··· DATA PROVIDED ···

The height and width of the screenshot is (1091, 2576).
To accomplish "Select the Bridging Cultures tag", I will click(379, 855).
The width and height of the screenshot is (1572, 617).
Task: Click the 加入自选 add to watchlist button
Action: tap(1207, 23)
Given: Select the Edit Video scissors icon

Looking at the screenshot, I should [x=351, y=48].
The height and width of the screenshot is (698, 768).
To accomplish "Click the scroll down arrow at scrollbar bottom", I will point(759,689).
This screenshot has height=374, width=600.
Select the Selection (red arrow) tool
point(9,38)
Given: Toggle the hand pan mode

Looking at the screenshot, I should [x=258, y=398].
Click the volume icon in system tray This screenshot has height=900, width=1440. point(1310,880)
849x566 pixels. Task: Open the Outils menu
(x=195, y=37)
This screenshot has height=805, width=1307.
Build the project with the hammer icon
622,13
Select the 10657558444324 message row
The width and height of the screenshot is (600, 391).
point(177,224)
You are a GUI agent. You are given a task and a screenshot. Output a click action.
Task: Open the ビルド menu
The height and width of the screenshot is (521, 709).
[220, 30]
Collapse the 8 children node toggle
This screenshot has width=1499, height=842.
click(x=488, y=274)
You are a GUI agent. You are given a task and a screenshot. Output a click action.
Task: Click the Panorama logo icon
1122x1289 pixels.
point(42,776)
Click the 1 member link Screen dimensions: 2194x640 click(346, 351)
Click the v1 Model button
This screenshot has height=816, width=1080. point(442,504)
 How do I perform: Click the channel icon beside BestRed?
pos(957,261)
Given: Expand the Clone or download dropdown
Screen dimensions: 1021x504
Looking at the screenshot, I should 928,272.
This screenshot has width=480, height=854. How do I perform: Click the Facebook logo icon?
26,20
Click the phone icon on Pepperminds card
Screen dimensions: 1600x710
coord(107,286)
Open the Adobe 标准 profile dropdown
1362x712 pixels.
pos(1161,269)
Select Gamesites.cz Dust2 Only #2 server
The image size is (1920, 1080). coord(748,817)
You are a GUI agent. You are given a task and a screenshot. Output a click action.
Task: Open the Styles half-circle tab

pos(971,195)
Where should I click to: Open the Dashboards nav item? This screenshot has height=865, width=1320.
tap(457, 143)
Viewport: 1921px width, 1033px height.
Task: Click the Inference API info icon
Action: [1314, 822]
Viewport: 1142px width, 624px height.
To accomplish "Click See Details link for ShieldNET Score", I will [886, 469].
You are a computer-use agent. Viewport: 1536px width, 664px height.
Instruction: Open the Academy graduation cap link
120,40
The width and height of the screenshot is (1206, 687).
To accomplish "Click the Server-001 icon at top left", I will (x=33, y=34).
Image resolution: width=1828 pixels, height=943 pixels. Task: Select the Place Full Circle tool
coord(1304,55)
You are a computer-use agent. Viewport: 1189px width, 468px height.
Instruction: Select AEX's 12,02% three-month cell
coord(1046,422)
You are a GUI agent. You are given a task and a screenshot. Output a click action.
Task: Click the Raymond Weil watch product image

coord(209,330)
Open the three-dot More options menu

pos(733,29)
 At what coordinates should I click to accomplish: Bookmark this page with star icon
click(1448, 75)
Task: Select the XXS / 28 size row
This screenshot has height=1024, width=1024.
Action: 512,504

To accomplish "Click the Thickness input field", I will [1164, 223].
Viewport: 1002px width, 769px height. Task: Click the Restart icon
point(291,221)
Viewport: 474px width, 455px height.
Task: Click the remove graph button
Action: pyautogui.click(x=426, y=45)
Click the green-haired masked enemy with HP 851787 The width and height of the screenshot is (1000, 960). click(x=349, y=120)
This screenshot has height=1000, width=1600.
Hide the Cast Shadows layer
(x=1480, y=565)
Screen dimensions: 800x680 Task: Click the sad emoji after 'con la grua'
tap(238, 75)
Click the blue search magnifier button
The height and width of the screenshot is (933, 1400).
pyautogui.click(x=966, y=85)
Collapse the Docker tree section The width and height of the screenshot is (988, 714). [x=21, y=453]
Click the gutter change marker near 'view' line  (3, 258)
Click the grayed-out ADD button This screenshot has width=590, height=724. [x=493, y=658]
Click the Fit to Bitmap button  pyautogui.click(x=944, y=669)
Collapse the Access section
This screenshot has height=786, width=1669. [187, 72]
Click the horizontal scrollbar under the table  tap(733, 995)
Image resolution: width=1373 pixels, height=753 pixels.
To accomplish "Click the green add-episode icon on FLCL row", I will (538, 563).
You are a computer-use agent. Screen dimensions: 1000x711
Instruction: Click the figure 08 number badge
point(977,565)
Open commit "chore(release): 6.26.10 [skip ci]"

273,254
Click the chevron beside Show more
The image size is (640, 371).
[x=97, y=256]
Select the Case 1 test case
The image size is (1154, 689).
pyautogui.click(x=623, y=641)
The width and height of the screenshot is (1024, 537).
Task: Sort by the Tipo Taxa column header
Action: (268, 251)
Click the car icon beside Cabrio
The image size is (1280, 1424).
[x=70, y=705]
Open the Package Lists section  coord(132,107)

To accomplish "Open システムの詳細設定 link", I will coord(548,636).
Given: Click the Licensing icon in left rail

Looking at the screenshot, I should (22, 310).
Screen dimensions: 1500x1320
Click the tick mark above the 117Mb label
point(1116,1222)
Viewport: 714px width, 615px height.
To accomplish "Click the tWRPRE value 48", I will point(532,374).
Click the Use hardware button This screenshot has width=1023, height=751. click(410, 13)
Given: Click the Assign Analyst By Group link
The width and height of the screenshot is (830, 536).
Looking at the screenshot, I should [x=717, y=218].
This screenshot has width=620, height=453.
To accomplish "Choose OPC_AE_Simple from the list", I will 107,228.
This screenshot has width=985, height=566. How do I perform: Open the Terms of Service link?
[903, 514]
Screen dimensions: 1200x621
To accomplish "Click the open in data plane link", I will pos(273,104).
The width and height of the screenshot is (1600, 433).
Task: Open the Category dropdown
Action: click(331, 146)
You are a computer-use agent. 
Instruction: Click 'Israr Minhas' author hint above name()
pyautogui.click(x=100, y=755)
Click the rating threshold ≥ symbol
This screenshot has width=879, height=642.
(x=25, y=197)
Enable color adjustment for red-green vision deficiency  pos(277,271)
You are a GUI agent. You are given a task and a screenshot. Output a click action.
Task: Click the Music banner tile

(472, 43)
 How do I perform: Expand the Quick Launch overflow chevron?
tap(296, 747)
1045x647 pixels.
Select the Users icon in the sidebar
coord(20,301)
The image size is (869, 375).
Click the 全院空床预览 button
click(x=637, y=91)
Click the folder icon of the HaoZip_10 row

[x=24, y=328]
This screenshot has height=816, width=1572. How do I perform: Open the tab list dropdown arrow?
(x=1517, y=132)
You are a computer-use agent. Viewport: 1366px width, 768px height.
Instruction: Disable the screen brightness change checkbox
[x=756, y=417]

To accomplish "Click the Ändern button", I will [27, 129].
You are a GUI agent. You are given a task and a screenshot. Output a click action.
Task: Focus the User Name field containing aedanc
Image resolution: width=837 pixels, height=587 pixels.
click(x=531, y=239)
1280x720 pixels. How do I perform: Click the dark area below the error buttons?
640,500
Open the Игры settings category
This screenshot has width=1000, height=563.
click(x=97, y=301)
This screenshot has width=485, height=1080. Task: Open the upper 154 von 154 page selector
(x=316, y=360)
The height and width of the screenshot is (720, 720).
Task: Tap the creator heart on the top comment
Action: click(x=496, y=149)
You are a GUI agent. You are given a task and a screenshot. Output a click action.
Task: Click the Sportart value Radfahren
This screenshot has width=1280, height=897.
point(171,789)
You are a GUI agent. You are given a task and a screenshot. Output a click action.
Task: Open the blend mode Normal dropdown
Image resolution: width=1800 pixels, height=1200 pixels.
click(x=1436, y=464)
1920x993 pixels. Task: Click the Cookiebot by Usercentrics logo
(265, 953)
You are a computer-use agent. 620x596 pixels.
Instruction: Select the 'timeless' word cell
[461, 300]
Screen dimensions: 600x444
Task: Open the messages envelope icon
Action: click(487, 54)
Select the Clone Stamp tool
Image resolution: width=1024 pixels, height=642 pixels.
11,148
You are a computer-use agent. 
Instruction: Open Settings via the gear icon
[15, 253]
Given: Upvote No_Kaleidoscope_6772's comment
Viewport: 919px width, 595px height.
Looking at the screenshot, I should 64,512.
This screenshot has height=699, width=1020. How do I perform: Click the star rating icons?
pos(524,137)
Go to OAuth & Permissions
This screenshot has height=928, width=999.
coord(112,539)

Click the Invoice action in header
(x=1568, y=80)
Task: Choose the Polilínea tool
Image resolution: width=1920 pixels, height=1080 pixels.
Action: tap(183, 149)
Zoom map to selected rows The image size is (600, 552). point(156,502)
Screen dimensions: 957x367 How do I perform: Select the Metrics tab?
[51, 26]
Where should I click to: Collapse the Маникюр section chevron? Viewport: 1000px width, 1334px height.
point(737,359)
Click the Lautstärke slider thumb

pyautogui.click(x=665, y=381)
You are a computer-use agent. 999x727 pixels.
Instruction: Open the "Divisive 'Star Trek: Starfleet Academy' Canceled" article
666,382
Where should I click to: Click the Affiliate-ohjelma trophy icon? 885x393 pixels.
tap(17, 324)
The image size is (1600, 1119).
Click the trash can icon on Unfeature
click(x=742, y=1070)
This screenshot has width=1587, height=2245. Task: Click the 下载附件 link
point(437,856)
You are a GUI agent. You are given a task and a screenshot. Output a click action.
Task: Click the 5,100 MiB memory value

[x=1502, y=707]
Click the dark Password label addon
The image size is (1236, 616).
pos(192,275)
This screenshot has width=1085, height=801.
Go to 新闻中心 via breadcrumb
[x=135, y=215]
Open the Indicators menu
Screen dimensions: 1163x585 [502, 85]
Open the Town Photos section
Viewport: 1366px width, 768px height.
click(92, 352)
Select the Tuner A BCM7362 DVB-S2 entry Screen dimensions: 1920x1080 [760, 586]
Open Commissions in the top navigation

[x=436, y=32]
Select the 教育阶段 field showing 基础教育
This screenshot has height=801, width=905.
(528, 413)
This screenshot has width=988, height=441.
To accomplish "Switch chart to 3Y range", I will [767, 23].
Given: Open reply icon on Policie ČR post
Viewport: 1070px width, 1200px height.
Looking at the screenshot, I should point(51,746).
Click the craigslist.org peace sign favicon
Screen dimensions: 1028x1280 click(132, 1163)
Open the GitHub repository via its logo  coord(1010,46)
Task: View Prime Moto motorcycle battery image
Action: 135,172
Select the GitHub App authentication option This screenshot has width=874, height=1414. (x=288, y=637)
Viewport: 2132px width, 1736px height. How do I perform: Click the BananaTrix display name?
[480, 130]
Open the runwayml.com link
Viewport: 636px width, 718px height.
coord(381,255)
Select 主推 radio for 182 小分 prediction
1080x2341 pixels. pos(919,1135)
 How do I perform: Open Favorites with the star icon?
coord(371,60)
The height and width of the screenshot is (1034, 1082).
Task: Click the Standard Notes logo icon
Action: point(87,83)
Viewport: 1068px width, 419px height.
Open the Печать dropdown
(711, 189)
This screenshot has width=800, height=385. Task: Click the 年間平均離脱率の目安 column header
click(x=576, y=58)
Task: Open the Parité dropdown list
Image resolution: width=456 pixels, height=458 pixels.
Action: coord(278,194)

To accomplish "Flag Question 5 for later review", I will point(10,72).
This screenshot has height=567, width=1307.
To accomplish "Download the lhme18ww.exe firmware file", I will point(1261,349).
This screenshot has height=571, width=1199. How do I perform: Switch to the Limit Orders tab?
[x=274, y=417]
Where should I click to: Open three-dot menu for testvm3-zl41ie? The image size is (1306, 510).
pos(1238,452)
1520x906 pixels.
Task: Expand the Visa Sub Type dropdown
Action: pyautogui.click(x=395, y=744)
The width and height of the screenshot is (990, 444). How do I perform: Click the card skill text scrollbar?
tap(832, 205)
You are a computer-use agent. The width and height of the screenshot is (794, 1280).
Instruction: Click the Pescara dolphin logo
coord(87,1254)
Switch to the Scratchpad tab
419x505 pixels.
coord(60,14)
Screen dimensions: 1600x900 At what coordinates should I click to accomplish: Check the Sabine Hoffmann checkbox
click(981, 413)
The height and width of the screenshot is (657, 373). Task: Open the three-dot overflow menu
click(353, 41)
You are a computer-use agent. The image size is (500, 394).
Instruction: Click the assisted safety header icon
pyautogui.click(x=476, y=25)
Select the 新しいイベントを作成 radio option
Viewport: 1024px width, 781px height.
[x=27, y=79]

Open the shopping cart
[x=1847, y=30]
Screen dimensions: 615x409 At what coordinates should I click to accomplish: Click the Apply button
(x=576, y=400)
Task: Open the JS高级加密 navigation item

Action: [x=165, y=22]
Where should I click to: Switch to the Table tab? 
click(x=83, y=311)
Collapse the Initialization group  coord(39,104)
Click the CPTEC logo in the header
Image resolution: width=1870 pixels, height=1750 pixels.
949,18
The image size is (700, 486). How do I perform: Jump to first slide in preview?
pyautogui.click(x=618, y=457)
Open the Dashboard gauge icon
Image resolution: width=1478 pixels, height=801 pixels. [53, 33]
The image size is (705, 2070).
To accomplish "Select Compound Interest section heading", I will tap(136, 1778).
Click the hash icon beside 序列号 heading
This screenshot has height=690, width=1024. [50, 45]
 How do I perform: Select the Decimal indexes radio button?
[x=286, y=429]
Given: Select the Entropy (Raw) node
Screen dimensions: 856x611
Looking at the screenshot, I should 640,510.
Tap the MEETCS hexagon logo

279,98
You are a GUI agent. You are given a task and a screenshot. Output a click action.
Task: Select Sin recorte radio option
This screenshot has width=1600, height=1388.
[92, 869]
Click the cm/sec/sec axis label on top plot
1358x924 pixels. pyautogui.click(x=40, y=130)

···

EXERCISE BRIEF: Within the lines above, find those holding the word "computer" and copy them.

TASK OUTPUT:
You are a computer-use agent. Viewport: 1536px width, 664px height.
You are a computer-use agent. Viewport: 1189px width, 468px height.
You are a computer-use agent. Screen dimensions: 1000x711
You are a computer-use agent. 
You are a computer-use agent. Viewport: 1366px width, 768px height.
You are a computer-use agent. 620x596 pixels.
You are a computer-use agent. 
You are a computer-use agent. 999x727 pixels.
You are a computer-use agent. The width and height of the screenshot is (794, 1280).
You are a computer-use agent. The image size is (500, 394).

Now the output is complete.